Sunday, January 15, 2012

Newslets

Some other bits of big DC news recently:
  • ]"Justice League" is getting the widely-anticipated delay suggested ever since Jim Lee was announced as the penciller. Hopefully the book can quickly get back on track, even if it means bringing some fill-in artists in, but it doesn't bode well for the flagship title to slip a week.
  • Steig Larsson's Millennium Trilogy is getting a graphic novel adaptation at Vertigo. I had no interest in the series, but I watched the American version of the film, and it was entertaining enough (except, unsurprisingly, the extended and graphic rape scene). I'd actually be much more inclined to read the graphic version, though I doubt that I'd want to pay for the full price of two graphic novels to get one story that I'm kind of lukewarm on. Maybe I'll look into the digital pricing when it comes around.
  • Rumor has it that CW is developing a Green Arrow series as a follow-up to "Smallville" it's definitely an odd choice (though not too odd, given that GA was basically "Smallville"'s Batman), but maybe it'll lead to the wheels turning on that old "Supermax" movie project. The idea of Green Arrow (or almost any other superhero, really) going undercover in a supervillain prison would make a great, original superhero movie. Or a terrible one, but hopefully the former.
  • Rob Liefeld is joining the creative teams for three more titles, what with the cancellation of "Hawk & Dove." I...I don't understand this at all. Okay, sure, keep the guy working, his name is still a draw for some folks. But his name is also synonymous with lateness, and he wasn't enough of a draw to keep his last book afloat sales-wise. It might actually be interesting to see a title that he's writing but not drawing, because the interview makes him sound like an excitable child talking about the storylines he's concocted with his action figures.
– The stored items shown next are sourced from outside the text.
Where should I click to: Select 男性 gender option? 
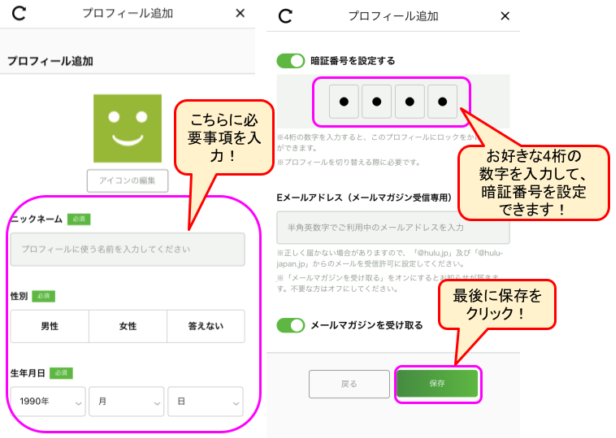point(49,326)
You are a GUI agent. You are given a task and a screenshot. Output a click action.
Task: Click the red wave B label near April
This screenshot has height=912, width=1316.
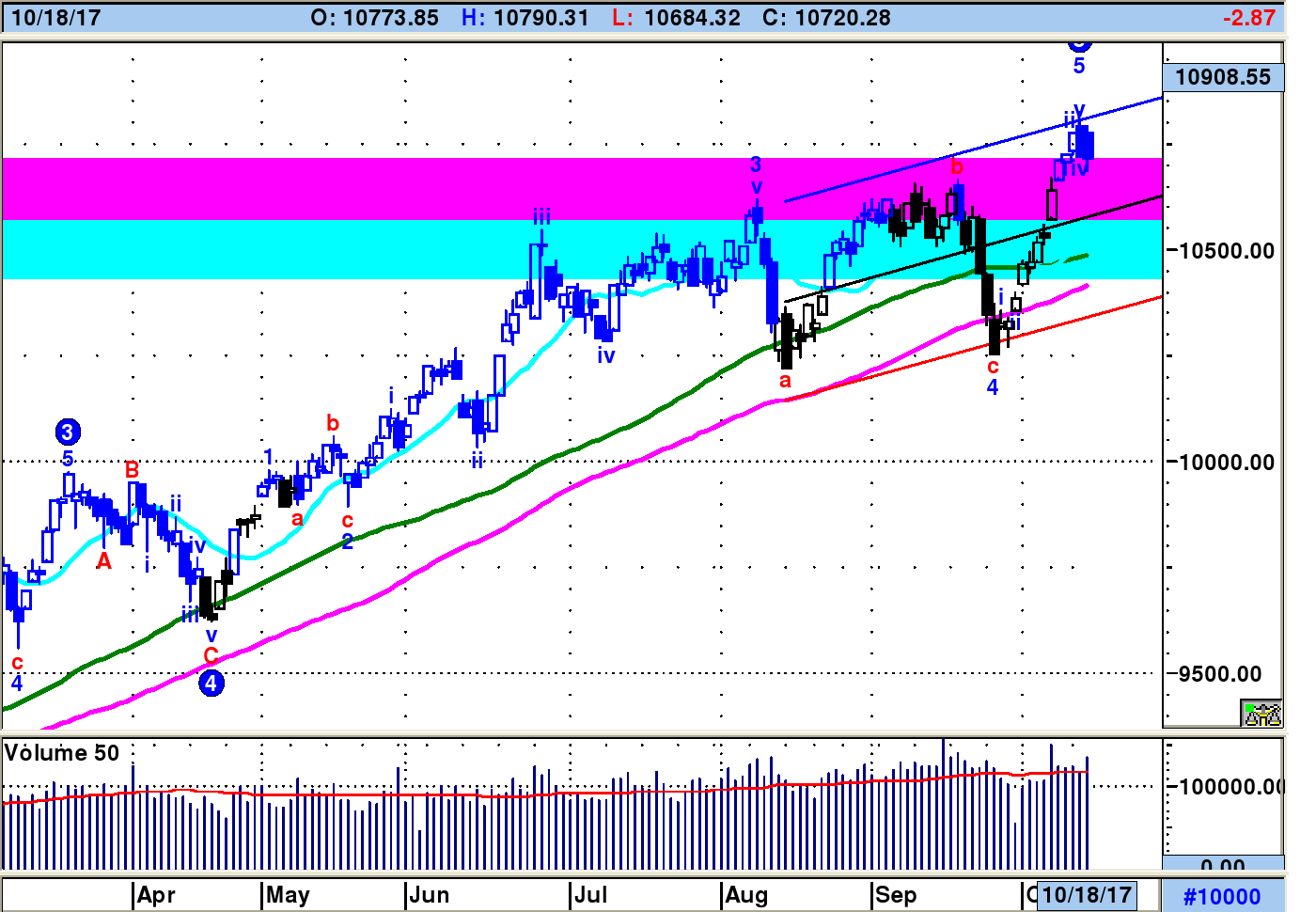[x=133, y=469]
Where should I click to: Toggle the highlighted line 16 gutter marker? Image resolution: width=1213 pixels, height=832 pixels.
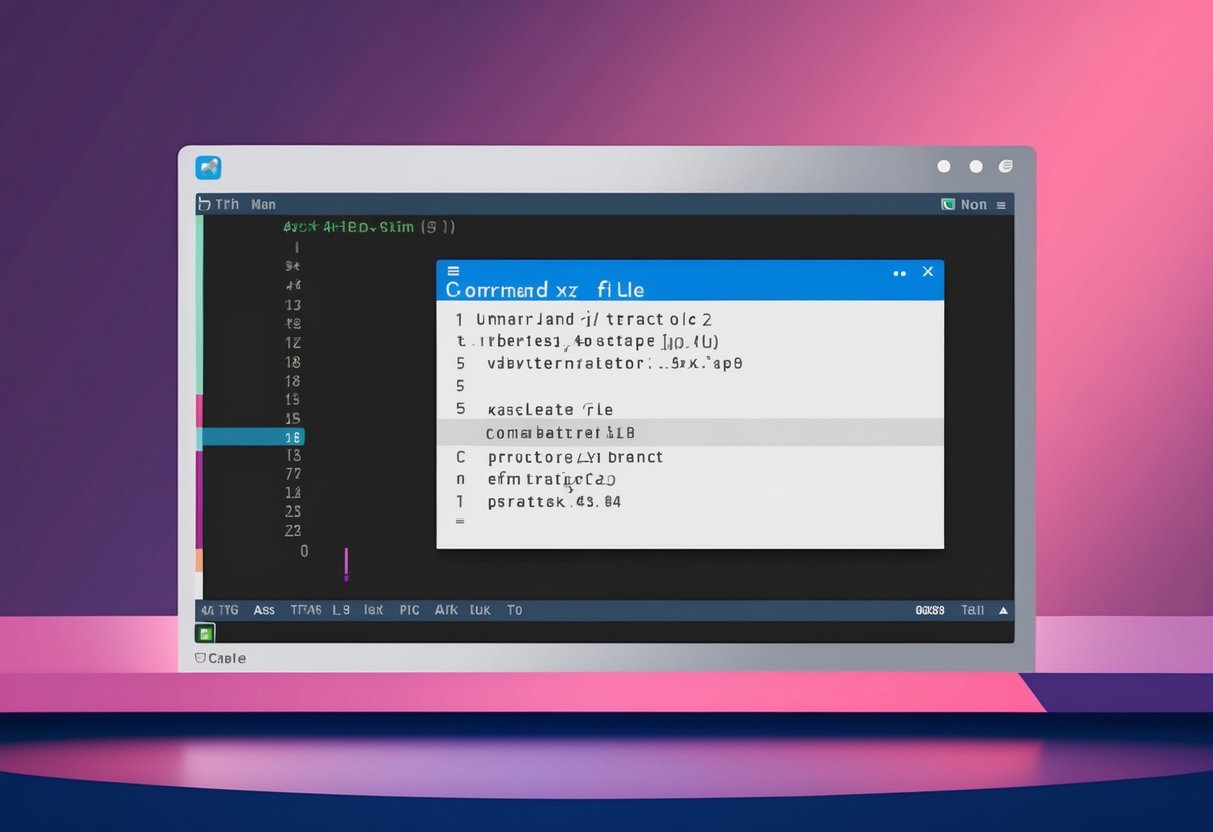point(293,437)
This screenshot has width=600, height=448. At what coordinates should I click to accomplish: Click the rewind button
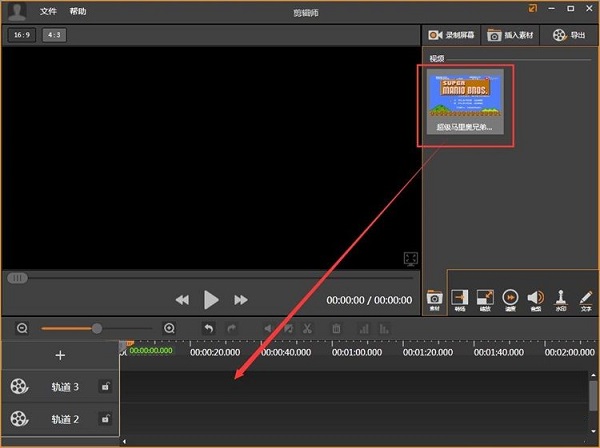click(x=182, y=300)
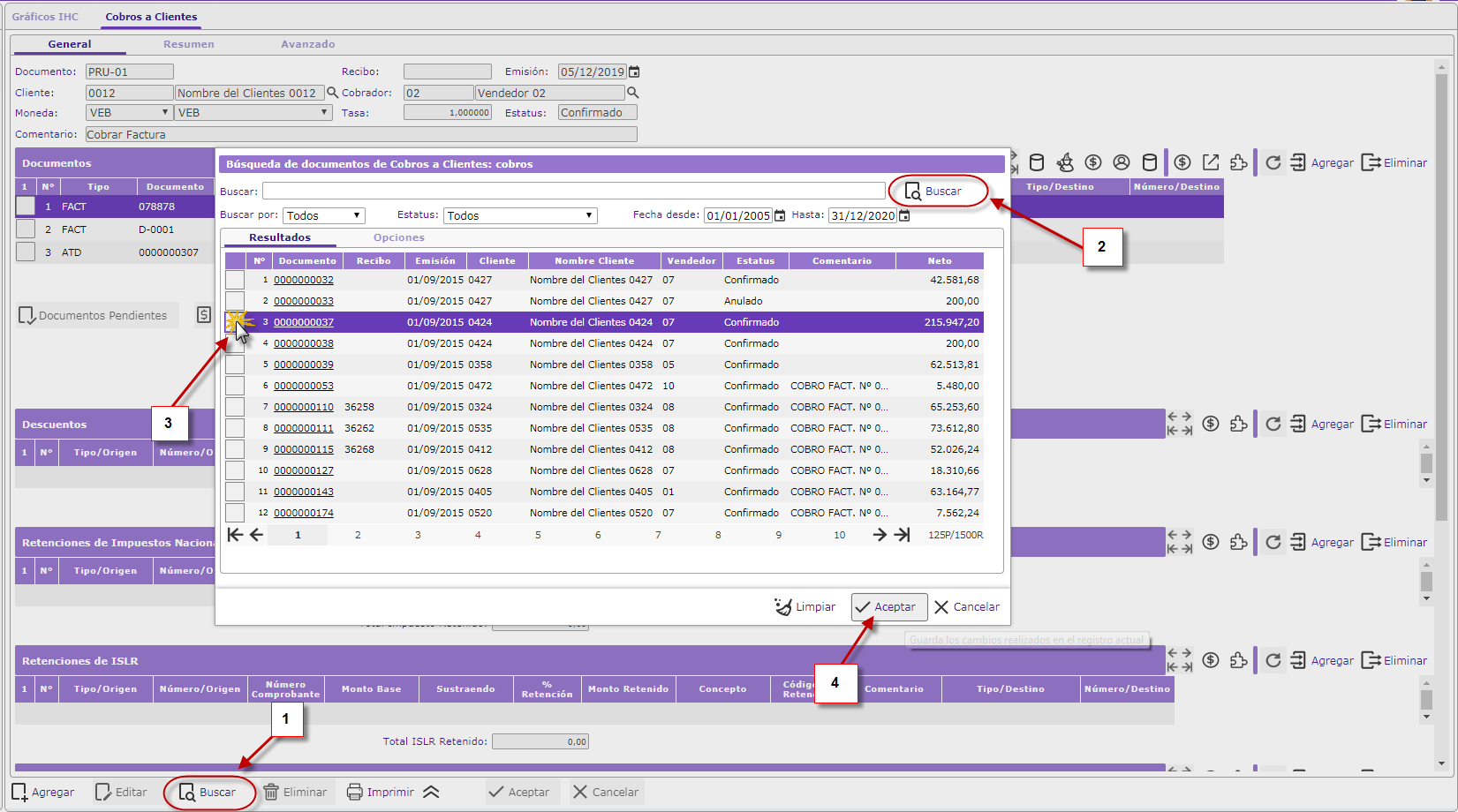This screenshot has width=1458, height=812.
Task: Click the Cliente search magnifier icon
Action: (x=333, y=93)
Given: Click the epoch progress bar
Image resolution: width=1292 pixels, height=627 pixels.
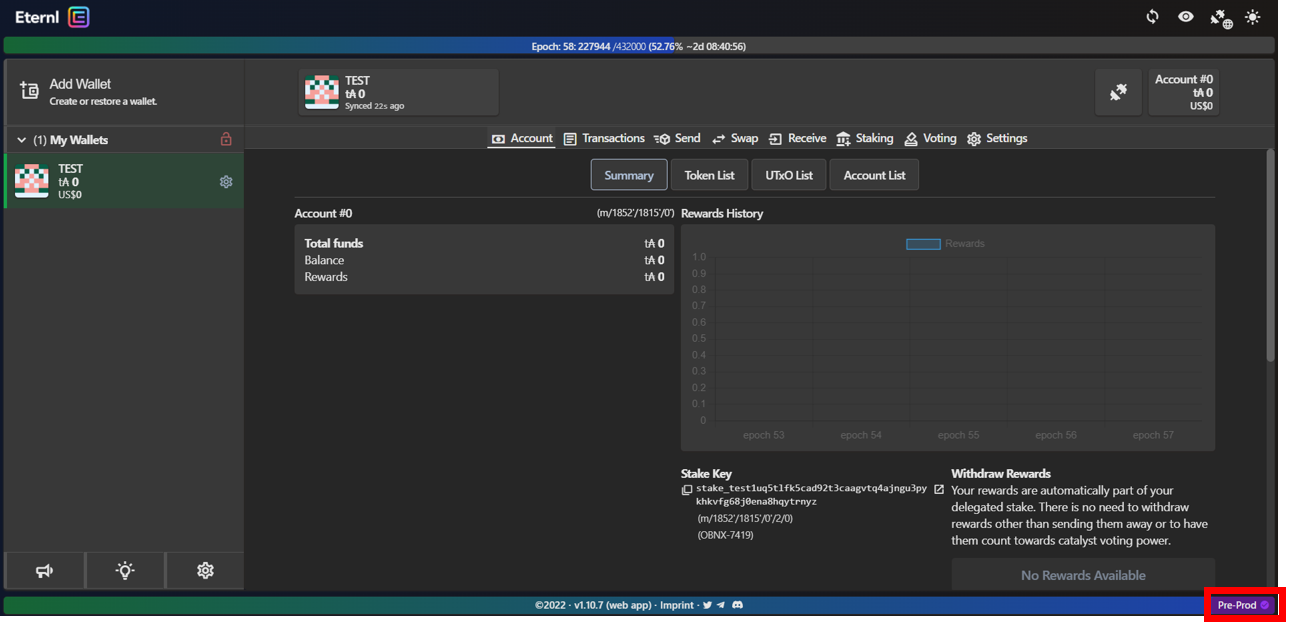Looking at the screenshot, I should (638, 46).

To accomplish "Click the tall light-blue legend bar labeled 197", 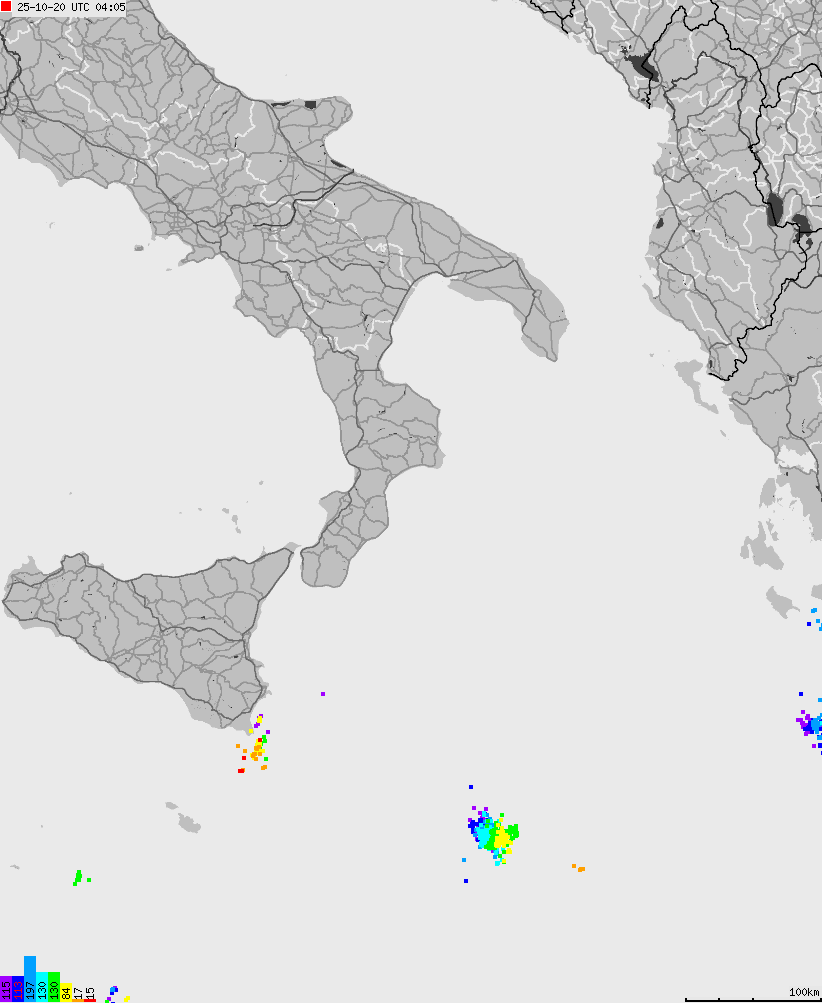I will click(x=30, y=979).
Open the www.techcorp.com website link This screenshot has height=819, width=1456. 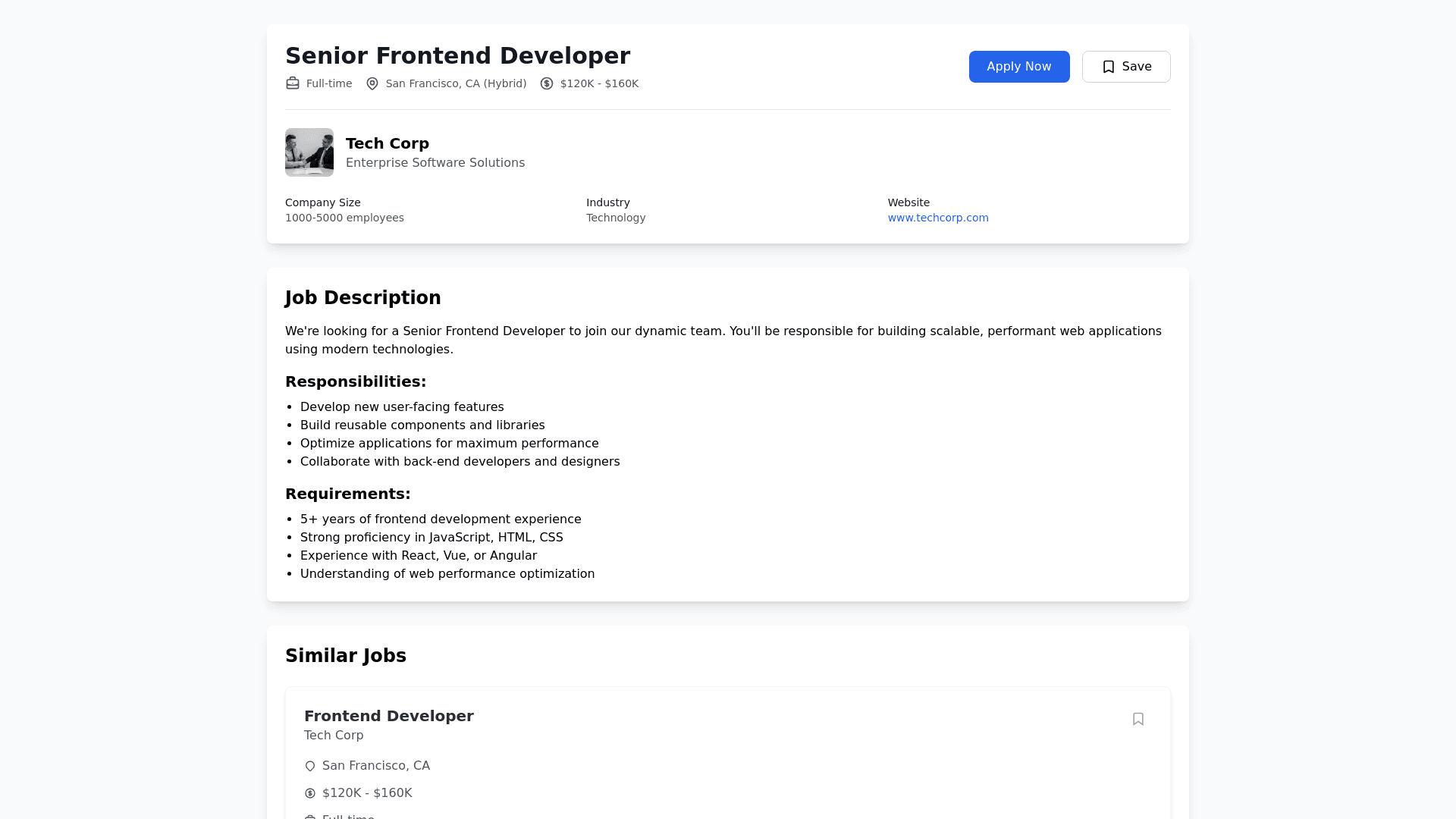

And that's...kind of awesome, that after all the hate and jokes, this is a guy who still loves the hell out of comics and gets super-excited about the things he's working on. I wonder what a book written by Rob Liefeld and drawn by Ethan Nicolle would be like.
  • With the revelation that "Huntress" is following Earth-2's character, I'm wondering what other glimpses of Earth-2 we've gotten already. "The Shade" almost has to be an Earth-2 title, because it's the only way that the long Starman history makes sense. I'm willing to bet, though, that "The Ray" is on Earth-2 as well, if not a modern Earth-X. There's the casual and oblique references to an earlier hero using "The Ray" as an alias before, but also the specific reference to Happy Terrill's ballooning origin story. Plus, this world is apparently quite used to superheroes zipping about in the sky, something that really can't be said for the "heroes showed up five years ago" fear and distrust in the New 52 Earth.
  • Which brings up a point that I talked about with my retailer: the Earth-2 Earth is probably going to look a lot more like the pre-Flashpoint DCU we're used to. That could mean good things for people who miss the fun/whimsy of a world saturated with superheroics, and the legacies that are missing from the New-52 Earth, and could provide a story outlet for folks who want that material. It, of course, means making the universe potentially so confusing that it needs a major reboot in 20 years, but that's the way these things go anyway.